---
title: Databricks (Zerobus) Destination
description: Datadog, the leading service for cloud-scale monitoring.
breadcrumbs: >-
  Docs > Observability Pipelines > Destinations > Databricks (Zerobus)
  Destination
---

# Databricks (Zerobus) Destination

{% callout %}
# Important note for users on the following Datadog sites: app.ddog-gov.com, us2.ddog-gov.com

{% alert level="danger" %}
This product is not supported for your selected [Datadog site](https://docs.datadoghq.com/getting_started/site.md). ().
{% /alert %}

{% /callout %}
Available for:
{% icon name="icon-logs" /%}
 Logs 
{% callout %}
##### Join the Preview!

The Databricks (Zerobus) destination is in Preview. Contact your account manager to request access.
{% /callout %}

## Overview{% #overview %}

Use Observability Pipelines' Databricks (Zerobus) destination to send logs to a Databricks Unity Catalog table. The destination streams logs to the [Zerobus Ingest API](https://docs.databricks.com/aws/en/ingestion/zerobus-overview) and authenticates to Databricks with an OAuth service principal.

## Prerequisites{% #prerequisites %}

Before you configure the Databricks (Zerobus) destination, you must:

- Set up a Unity Catalog schema and table that the Observability Pipelines Worker writes logs to.
- Set up a service principal that the Worker uses to authenticate to Databricks. The service principal needs permission to read and write to the table.

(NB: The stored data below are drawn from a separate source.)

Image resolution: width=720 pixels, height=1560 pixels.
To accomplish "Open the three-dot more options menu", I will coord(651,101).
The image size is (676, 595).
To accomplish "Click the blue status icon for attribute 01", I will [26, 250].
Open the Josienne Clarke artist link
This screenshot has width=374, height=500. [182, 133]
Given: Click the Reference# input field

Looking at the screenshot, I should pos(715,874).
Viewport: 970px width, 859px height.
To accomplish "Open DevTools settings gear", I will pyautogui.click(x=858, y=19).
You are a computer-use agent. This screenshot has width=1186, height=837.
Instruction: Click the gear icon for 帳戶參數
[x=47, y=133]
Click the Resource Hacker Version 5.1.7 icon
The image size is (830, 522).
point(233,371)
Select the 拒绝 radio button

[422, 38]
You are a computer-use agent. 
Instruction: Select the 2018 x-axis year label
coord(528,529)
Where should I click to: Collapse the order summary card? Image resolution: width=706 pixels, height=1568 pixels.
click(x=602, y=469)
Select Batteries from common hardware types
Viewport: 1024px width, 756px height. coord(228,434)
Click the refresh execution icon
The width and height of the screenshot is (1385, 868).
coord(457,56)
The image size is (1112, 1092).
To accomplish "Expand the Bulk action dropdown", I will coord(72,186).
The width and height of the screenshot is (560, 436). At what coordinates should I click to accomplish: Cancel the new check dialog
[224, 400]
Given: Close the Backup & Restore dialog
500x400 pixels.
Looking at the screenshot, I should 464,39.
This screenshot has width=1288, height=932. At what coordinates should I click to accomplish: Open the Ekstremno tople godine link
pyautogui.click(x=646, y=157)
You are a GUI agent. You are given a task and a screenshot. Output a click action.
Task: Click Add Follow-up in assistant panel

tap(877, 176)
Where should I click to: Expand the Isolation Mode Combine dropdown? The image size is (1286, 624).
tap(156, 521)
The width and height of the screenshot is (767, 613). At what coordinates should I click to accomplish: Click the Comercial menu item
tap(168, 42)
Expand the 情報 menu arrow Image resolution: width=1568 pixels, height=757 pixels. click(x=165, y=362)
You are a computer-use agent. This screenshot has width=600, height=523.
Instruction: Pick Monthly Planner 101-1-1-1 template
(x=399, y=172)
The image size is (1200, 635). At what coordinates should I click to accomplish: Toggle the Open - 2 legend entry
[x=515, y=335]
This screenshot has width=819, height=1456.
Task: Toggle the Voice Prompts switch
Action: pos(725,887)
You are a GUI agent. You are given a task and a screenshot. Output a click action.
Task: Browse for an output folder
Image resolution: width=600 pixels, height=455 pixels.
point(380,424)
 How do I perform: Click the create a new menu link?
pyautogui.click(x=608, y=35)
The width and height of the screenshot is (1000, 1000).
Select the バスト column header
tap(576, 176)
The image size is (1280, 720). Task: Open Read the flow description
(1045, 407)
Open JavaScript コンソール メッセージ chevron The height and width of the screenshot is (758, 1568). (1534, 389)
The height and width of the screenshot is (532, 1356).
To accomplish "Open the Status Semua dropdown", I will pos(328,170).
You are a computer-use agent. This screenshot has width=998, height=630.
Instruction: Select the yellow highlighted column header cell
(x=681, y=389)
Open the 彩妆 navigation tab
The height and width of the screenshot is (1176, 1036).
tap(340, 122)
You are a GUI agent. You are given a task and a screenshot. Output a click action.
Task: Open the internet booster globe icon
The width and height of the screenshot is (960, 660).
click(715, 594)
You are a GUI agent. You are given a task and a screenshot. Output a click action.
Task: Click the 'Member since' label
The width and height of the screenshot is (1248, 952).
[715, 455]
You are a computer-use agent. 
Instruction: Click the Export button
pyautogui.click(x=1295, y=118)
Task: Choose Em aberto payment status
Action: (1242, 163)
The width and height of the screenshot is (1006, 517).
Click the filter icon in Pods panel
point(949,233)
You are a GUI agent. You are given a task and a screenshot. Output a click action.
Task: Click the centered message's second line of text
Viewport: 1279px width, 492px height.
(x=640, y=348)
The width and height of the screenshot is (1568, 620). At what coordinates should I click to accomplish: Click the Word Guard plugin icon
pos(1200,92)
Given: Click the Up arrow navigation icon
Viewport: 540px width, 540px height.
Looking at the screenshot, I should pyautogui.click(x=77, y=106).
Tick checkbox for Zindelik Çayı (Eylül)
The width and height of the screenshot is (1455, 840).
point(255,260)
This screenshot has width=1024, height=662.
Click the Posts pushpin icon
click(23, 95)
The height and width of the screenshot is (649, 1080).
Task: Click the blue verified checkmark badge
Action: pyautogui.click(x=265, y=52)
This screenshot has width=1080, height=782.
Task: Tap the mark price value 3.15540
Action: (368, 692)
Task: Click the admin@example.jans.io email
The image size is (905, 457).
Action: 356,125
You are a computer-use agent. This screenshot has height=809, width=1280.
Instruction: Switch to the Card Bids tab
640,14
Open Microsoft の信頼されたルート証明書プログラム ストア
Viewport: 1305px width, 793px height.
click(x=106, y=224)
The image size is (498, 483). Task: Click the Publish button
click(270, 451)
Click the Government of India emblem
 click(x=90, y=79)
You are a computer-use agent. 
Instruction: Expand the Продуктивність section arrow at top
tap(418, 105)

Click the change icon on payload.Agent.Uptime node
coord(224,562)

### Set up a schema and table{% #set-up-a-schema-and-table %}

The SQL examples in this section use the following placeholders:

| Placeholder               | Description                                | Example                       |
| ------------------------- | ------------------------------------------ | ----------------------------- |
| `<USER>`                  | The user who creates the schema and table. | `databricks-user@example.com` |
| `<CATALOG_NAME>`          | The Unity Catalog name.                    | `main`                        |
| `<SCHEMA_NAME>`           | The schema name.                           | `obs_pipelines`               |
| `<TABLE_NAME>`            | The table name.                            | `apache_common_logs`          |
| `<YOUR_MANAGED_LOCATION>` | (Optional) The managed location URI.       | `s3://your-bucket/managed`    |

**Note**: The `GRANT` commands must be run by a Databricks workspace admin.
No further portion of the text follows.